# Directions for this task:
Output the data below exactly, without images.

# Stored data entries:
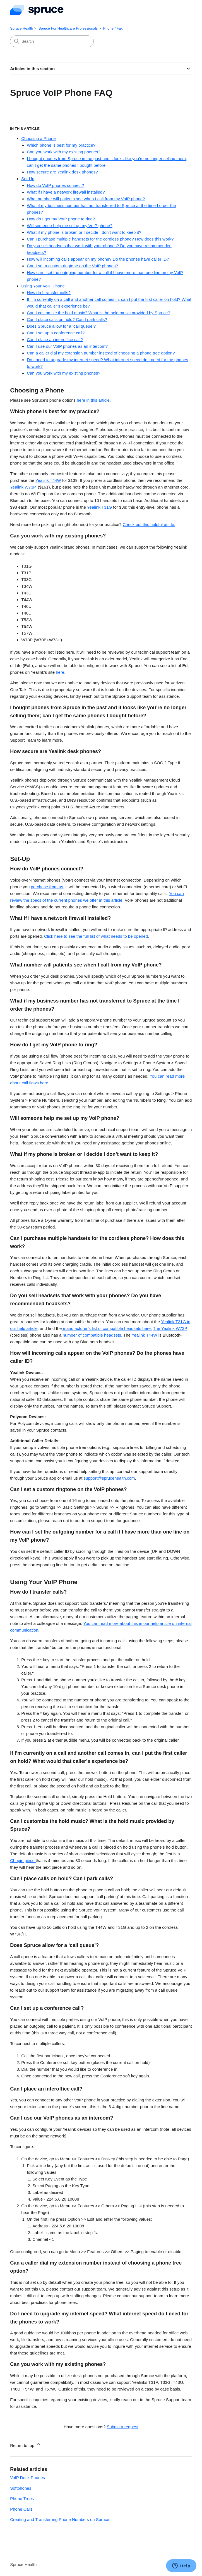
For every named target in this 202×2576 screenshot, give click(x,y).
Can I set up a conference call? (56, 332)
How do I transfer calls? (49, 292)
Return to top (25, 2444)
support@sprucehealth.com (109, 1478)
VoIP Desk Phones (27, 2477)
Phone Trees (22, 2498)
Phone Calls (21, 2509)
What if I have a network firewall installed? (66, 192)
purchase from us (47, 886)
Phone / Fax (112, 28)
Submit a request (122, 2426)
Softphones (20, 2488)
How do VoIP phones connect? (55, 185)
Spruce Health (21, 28)
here (60, 672)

# Answer:
For every named target in this 202×2576 screenshot, give click(x,y).
Can I set up a conference call? (56, 332)
How do I transfer calls? (49, 292)
Return to top (25, 2444)
support@sprucehealth.com (109, 1478)
VoIP Desk Phones (27, 2477)
Phone Trees (22, 2498)
Phone Calls (21, 2509)
What if I have a network firewall installed? (66, 192)
purchase from us (47, 886)
Phone / Fax (112, 28)
Submit a request (122, 2426)
Softphones (20, 2488)
How do VoIP phones connect? (55, 185)
Spruce Health (21, 28)
here (60, 672)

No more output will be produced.